### 文本段落:
━━━━━━━━━━━━━━━━━━━━━━━━━━━━━━
1. 语言处理与 Python - 1.3 搜索文本 - 《Python 自然语言处理第二版》

1.3 搜索文本

1.3 搜索文本

除了阅读文本之外，还有很多方法可以用来研究文本内容。词语索引视角显示一个指定单词的每一次出现，连同一些上下文一起显示。下面我们输入text1 后面跟一个点，再输入函数名concordance，然后将"monstrous" 放在括号里，来查一下 Moby Dick 《白鲸记》中的词 monstrous：

>>> text1.concordance("monstrous")
Displaying 11 of 11 matches:
ong the former , one was of a most monstrous size . ... This came towards us ,
ON OF THE PSALMS . " Touching that monstrous bulk of the whale or ork we have r
ll over with a heathenish array of monstrous clubs and spears . Some were thick
d as you gazed , and wondered what monstrous cannibal and savage could ever hav
that has survived the flood ; most monstrous and most mountainous ! That Himmal
they might scout at Moby Dick as a monstrous fable , or still worse and more de
th of Radney .'" CHAPTER 55 Of the monstrous Pictures of Whales . I shall ere l
ing Scenes . In connexion with the monstrous pictures of whales , I am strongly
ere to enter upon those still more monstrous stories of them which are to be fo
ght have been rummaged out of this monstrous cabinet there is no telling . But
of Whale - Bones ; for Whales of a monstrous size are oftentimes cast up dead u
>>>

在一段特定的文本上第一次使用 concordance 会花费一点时间来构建索引，因此接下来的搜索会很快。
━━━━━━━━━━━━━━━━━━━━━━━━━━━━━━
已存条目
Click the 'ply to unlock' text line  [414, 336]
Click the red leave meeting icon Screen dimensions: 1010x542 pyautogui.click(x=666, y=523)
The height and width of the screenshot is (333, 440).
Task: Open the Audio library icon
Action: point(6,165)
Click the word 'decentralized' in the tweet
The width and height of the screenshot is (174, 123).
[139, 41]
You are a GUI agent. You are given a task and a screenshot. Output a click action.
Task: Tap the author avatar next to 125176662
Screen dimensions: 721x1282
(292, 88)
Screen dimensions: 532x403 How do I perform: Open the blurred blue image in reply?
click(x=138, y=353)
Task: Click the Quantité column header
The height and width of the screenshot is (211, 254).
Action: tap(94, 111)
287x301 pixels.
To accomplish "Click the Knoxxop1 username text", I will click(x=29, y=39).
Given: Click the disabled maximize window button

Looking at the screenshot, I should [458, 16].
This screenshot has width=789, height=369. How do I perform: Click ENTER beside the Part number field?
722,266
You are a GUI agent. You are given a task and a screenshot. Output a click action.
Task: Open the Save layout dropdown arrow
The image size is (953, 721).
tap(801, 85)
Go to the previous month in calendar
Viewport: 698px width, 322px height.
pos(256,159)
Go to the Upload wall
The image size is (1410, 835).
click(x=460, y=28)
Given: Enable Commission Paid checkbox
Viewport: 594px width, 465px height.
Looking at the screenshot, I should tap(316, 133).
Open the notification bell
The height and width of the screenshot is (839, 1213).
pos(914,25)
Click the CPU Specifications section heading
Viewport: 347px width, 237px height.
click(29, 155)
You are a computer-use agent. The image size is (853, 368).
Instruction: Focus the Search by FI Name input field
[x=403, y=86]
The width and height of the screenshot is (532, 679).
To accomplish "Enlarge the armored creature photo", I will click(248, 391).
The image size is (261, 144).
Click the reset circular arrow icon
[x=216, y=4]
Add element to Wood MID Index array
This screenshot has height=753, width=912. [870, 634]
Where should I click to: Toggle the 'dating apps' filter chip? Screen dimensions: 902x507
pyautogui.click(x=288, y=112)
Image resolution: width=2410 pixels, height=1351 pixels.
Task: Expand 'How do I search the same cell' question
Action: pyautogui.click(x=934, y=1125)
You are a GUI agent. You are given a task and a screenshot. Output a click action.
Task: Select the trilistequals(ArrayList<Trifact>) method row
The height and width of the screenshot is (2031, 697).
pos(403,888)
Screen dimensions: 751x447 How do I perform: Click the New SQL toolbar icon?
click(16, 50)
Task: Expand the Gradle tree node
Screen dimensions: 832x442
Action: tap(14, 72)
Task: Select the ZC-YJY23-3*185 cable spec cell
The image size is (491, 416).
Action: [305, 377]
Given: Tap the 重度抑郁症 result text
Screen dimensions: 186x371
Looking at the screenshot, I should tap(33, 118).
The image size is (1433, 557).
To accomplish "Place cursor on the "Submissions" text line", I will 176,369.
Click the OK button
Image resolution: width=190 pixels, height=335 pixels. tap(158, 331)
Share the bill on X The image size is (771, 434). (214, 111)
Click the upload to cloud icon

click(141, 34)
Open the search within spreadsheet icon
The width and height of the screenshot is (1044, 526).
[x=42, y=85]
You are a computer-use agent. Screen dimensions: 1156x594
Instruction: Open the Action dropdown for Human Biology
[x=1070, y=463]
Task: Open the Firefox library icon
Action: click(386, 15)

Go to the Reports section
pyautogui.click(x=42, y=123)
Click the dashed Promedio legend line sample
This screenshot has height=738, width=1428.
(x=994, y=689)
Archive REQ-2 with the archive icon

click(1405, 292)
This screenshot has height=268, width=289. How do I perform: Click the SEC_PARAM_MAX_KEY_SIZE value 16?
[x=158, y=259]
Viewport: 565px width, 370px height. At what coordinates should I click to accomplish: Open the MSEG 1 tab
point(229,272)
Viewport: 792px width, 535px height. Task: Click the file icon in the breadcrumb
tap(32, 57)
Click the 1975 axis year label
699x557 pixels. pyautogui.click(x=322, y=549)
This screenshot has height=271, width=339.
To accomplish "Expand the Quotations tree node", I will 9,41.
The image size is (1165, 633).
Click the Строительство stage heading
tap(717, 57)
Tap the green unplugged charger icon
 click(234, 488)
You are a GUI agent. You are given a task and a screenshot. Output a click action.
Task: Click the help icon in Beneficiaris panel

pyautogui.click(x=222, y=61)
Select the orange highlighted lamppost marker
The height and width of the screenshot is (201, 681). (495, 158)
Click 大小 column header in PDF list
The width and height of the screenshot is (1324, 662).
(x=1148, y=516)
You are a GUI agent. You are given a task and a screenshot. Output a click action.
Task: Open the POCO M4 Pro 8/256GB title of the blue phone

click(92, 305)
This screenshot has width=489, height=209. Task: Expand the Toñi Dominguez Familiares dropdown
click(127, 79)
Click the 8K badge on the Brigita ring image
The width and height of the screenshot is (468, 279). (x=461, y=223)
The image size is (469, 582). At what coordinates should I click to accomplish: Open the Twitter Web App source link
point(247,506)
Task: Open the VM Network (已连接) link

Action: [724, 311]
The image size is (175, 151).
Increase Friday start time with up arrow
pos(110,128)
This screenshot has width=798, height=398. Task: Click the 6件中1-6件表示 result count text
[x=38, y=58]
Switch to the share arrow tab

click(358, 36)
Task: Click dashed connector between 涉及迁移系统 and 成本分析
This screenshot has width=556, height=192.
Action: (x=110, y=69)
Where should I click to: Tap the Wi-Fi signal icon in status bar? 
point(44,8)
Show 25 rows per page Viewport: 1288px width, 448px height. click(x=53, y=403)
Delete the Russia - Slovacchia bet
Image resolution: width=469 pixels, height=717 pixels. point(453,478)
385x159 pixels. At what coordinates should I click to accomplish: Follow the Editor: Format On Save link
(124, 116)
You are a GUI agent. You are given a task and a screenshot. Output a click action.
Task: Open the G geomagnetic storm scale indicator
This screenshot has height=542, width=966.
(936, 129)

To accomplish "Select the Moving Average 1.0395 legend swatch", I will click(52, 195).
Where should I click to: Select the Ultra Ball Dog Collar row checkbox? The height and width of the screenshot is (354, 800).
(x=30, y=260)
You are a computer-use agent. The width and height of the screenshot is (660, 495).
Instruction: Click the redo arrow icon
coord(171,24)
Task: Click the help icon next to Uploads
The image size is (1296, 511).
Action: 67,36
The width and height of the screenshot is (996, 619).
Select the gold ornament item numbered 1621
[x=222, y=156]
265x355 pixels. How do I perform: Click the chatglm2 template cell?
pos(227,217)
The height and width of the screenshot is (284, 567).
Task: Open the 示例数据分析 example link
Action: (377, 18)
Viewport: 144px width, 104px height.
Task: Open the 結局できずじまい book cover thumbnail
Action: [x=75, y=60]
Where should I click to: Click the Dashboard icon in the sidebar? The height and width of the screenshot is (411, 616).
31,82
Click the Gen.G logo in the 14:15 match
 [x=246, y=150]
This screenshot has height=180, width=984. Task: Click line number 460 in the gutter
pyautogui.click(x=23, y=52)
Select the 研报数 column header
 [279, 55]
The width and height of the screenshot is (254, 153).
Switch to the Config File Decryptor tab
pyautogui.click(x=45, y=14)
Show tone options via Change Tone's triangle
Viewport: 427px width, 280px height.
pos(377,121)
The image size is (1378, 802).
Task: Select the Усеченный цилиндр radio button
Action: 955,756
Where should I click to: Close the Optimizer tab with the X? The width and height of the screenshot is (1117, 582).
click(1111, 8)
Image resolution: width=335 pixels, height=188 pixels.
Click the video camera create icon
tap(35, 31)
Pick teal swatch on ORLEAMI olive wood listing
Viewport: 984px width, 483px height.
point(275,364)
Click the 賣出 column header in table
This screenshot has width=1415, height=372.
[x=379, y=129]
━━━━━━━━━━━━━━━━━━━━━━━━━━━━━━
### 任务要求:
请根据"搜索文本"一节回答：
1. 该节用 text1 查找词 monstrous，这部作品是什么？
2. 在 text1 后输入的函数名是什么？
3. 第一次在一段特定文本上使用该函数时，会花费一点时间做什么？
清单与本练习无关。

### 参考答案:
1. Moby Dick《白鲸记》。
2. concordance。
3. 构建索引。